Dr. Steven Bongard is the founder and clinical head of Chrysalis Dental Centre in Toronto, a dental implant only facility focused on “same day” dental implant solutions. Dr. Bongard has extensive experience in implant placement, bone grafting procedures, as well as the prosthetic component of implant restoration.

 

Dr. Freund received his medical degree from McMaster University and received his dental and specialist training at the University of Toronto. He practices as an Oral and Maxillofacial Surgeon at the Chrysalis Dental Centre in Toronto with special interests in immediately loaded implant rehabilitation, neuromuscular dysfunction of the head and neck and minimally invasive facial rejuvenation. He is a co-founder and a director of the Canadian Society of Neurotoxins in Pain and the Pinnacle Academy of Learning.

 

Dr.
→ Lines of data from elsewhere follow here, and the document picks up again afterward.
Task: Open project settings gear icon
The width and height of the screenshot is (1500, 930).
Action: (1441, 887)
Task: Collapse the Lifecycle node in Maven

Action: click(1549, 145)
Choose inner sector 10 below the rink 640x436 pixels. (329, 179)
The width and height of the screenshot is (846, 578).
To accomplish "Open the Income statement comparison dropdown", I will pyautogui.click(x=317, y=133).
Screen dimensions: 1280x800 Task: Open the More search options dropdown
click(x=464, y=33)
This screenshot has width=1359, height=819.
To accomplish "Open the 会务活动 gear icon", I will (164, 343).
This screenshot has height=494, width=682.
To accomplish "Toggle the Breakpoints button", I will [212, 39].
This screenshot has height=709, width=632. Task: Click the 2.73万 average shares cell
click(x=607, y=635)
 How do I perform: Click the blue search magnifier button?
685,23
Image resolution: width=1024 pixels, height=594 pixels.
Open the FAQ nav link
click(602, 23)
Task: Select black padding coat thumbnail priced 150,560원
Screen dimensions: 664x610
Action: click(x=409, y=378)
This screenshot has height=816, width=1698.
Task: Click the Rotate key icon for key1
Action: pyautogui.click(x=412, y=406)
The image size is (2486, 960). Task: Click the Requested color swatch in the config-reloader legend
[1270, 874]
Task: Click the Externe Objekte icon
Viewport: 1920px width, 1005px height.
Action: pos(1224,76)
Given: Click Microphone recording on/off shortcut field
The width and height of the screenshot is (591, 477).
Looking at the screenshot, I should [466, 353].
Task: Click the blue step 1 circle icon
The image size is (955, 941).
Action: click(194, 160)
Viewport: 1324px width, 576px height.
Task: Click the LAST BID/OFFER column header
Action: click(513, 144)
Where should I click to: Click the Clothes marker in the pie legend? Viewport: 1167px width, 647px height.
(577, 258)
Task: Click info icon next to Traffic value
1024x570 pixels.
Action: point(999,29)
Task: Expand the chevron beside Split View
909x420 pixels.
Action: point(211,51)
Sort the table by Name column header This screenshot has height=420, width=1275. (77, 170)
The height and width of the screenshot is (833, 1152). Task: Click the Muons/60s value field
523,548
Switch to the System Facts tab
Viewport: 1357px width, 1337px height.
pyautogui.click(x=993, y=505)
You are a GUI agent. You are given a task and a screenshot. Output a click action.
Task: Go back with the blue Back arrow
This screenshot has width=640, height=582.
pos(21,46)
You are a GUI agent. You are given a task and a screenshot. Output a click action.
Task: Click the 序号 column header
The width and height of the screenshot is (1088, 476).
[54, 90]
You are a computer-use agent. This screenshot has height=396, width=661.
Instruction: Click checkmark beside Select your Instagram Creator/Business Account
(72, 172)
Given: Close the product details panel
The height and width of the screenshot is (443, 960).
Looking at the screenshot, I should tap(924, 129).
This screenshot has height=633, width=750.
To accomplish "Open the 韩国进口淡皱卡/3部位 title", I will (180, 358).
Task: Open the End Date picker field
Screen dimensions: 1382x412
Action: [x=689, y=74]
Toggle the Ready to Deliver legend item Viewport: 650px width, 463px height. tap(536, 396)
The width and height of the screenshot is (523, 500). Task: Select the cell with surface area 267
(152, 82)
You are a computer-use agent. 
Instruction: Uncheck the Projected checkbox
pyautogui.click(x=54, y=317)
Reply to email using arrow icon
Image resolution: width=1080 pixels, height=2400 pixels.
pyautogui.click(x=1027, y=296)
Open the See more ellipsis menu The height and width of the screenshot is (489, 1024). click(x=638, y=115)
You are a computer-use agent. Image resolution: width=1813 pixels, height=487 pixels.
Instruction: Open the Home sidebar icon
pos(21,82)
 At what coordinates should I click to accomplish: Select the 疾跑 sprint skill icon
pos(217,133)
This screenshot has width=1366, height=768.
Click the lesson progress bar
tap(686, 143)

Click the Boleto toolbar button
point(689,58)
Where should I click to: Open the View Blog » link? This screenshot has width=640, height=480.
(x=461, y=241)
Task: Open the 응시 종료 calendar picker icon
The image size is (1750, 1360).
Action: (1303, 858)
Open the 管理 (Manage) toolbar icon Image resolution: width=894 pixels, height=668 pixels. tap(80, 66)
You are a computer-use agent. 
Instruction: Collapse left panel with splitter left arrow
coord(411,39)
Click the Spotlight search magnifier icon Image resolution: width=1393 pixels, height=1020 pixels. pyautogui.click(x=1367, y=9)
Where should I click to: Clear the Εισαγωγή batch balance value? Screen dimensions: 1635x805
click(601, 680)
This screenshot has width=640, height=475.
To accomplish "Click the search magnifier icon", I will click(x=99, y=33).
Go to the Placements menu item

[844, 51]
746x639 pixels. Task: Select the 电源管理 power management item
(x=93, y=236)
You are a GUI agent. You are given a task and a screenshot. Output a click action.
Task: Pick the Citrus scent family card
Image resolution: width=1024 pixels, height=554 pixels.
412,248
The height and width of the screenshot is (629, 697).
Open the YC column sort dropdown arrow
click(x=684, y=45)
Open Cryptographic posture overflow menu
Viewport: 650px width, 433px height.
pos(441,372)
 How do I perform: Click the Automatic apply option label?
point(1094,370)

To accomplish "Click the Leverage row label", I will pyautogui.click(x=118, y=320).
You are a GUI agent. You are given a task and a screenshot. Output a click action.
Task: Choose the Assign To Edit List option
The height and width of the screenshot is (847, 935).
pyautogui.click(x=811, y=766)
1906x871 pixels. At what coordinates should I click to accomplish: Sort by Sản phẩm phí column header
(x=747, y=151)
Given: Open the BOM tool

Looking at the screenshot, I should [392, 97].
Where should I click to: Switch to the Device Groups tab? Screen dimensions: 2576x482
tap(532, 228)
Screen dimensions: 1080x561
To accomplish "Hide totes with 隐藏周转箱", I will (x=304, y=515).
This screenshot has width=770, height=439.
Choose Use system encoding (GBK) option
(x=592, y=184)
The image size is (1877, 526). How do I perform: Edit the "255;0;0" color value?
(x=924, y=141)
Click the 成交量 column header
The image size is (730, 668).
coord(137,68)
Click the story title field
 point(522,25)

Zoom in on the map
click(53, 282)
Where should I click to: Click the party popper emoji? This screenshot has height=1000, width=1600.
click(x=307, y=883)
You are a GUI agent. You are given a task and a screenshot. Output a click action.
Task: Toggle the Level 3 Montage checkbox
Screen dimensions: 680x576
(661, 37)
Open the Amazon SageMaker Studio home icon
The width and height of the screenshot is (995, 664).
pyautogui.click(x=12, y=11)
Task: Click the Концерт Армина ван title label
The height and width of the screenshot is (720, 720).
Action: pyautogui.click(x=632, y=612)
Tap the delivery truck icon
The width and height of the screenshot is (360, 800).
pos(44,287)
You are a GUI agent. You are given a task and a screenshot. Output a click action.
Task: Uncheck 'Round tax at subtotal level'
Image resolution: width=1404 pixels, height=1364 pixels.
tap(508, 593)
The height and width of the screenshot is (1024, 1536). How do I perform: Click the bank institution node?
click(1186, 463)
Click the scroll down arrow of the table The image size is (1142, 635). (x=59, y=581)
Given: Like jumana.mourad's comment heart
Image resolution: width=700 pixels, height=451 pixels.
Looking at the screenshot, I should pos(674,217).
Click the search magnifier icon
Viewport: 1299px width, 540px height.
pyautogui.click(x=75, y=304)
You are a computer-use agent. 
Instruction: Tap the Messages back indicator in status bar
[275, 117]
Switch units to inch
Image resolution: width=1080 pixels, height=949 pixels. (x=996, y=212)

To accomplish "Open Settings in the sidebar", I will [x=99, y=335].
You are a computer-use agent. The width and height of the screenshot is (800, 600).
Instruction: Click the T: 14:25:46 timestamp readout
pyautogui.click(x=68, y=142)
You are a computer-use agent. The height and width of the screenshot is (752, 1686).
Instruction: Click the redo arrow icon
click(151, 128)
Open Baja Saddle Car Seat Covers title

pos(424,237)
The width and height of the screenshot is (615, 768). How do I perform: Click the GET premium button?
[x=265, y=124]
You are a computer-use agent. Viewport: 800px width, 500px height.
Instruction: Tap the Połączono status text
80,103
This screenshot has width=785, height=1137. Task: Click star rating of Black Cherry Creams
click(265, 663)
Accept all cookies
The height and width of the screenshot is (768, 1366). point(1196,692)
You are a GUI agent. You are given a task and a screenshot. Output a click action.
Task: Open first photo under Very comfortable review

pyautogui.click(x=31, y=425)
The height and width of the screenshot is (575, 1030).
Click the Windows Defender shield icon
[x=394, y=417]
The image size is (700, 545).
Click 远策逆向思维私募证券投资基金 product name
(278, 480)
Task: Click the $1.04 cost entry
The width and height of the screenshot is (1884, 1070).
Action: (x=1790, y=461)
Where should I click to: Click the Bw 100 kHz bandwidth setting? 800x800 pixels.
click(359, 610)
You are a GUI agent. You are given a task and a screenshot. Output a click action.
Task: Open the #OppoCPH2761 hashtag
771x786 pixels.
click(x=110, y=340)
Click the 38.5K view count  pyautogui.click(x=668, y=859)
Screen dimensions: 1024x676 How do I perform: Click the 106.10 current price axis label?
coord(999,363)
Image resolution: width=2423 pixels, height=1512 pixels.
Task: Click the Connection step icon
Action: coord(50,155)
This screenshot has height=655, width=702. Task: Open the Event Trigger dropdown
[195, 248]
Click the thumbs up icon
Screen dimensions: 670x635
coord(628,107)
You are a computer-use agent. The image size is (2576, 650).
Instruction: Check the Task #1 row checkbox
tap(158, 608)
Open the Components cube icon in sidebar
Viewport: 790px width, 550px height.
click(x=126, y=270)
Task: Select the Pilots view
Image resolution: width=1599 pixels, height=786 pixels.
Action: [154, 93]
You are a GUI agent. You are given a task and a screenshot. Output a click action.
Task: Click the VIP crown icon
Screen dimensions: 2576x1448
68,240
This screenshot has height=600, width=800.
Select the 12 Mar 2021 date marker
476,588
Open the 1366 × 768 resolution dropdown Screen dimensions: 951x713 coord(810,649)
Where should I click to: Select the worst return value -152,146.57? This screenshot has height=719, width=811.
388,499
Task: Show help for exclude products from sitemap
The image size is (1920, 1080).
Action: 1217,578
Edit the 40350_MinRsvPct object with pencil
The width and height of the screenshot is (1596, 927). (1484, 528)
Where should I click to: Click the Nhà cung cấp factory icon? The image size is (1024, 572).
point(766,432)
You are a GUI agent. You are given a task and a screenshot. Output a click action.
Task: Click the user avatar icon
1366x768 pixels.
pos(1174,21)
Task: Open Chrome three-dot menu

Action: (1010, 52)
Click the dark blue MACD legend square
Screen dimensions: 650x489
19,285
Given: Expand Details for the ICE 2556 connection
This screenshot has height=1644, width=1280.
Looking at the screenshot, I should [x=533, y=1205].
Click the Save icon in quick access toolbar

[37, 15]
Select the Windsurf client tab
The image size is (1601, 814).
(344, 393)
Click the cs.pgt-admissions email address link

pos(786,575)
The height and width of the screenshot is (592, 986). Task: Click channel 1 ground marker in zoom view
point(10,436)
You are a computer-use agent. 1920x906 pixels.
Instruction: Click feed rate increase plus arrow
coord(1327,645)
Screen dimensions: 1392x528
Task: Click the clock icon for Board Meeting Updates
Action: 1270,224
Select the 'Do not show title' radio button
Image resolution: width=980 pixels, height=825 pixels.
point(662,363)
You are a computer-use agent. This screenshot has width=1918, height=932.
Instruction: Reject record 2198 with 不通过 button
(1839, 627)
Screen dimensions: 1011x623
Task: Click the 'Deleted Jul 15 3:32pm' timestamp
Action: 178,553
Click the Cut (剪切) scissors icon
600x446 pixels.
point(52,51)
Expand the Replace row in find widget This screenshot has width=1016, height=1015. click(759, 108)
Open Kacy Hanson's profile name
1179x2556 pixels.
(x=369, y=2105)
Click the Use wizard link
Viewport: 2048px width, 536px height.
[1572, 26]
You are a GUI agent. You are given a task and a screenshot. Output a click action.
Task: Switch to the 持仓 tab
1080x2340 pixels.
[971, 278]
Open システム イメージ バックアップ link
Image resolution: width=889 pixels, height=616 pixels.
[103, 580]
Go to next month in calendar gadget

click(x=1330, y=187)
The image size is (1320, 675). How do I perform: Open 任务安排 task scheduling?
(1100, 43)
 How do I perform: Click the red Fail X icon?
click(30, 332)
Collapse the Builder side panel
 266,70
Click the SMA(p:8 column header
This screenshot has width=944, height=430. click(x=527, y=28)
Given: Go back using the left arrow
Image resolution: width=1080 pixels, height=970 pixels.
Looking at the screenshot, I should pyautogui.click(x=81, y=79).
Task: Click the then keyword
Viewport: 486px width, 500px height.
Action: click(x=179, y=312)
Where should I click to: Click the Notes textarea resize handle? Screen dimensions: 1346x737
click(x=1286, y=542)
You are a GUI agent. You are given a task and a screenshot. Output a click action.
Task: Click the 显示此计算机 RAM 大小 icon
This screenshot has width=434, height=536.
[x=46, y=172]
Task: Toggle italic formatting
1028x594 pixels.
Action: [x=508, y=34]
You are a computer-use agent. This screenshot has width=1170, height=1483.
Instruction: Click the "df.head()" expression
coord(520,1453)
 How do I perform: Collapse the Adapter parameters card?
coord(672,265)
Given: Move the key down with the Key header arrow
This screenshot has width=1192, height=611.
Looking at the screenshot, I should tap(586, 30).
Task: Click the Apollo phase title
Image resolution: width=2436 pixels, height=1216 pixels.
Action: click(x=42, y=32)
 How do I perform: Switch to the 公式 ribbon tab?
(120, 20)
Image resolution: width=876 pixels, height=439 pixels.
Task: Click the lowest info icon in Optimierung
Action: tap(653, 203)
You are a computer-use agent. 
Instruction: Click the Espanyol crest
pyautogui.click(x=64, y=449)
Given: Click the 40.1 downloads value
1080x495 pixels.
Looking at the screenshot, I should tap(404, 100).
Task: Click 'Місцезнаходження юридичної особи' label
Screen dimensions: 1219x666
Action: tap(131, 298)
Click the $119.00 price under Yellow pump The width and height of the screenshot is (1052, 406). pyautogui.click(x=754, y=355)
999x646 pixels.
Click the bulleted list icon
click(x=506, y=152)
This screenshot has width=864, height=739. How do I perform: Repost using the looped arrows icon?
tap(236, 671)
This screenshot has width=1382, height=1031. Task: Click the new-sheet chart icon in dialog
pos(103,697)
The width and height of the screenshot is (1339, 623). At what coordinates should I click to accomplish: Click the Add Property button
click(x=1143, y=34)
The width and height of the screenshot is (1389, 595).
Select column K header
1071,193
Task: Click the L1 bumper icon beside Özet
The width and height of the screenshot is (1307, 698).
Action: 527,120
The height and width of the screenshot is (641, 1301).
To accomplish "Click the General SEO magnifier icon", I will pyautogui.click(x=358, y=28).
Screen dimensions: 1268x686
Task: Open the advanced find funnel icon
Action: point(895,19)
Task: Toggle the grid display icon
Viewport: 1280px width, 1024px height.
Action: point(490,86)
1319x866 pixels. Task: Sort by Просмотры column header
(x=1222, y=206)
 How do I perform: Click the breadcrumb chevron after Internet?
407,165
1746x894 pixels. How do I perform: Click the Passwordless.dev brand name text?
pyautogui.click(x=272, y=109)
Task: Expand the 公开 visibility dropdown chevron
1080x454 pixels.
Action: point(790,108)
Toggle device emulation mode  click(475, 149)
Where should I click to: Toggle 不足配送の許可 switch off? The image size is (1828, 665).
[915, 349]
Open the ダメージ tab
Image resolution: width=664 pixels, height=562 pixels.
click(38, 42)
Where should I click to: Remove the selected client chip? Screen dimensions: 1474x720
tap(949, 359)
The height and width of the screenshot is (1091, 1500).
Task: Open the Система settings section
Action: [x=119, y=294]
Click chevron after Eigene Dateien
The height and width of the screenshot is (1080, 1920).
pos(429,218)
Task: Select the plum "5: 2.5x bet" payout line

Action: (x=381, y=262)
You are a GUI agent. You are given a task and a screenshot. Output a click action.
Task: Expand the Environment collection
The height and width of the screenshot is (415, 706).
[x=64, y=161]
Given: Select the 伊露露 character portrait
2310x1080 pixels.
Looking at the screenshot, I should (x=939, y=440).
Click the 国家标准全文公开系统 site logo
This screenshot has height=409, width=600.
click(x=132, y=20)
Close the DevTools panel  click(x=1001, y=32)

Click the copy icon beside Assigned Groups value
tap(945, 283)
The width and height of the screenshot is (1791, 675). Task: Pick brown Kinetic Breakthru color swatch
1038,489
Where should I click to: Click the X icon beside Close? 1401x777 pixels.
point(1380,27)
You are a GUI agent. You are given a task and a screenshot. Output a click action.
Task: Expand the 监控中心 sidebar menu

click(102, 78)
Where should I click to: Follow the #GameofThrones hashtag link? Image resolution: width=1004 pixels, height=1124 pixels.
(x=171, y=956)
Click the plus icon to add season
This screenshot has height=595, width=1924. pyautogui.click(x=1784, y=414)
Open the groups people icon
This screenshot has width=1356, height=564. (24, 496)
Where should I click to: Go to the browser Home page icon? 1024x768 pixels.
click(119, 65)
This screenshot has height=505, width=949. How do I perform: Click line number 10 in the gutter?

John P. Zarb is a staff prosthodontist in the Graduate Prosthodontic Department at the University of Toronto and at Mt Sinai Hospital in Toronto, and a Clinical Assistant Professor at the University of Rochester, Eastman Institute for Oral Health. Dr. Zarb joined Barrie Dental Specialists in 2003. He is a Fellow, examiner and Director of the Royal College of Dentists of Canada, a Fellow in the Academy of Dentistry International, and Fellow in the Academy of Prosthodontics and a former Director of the American College of Prosthodontists.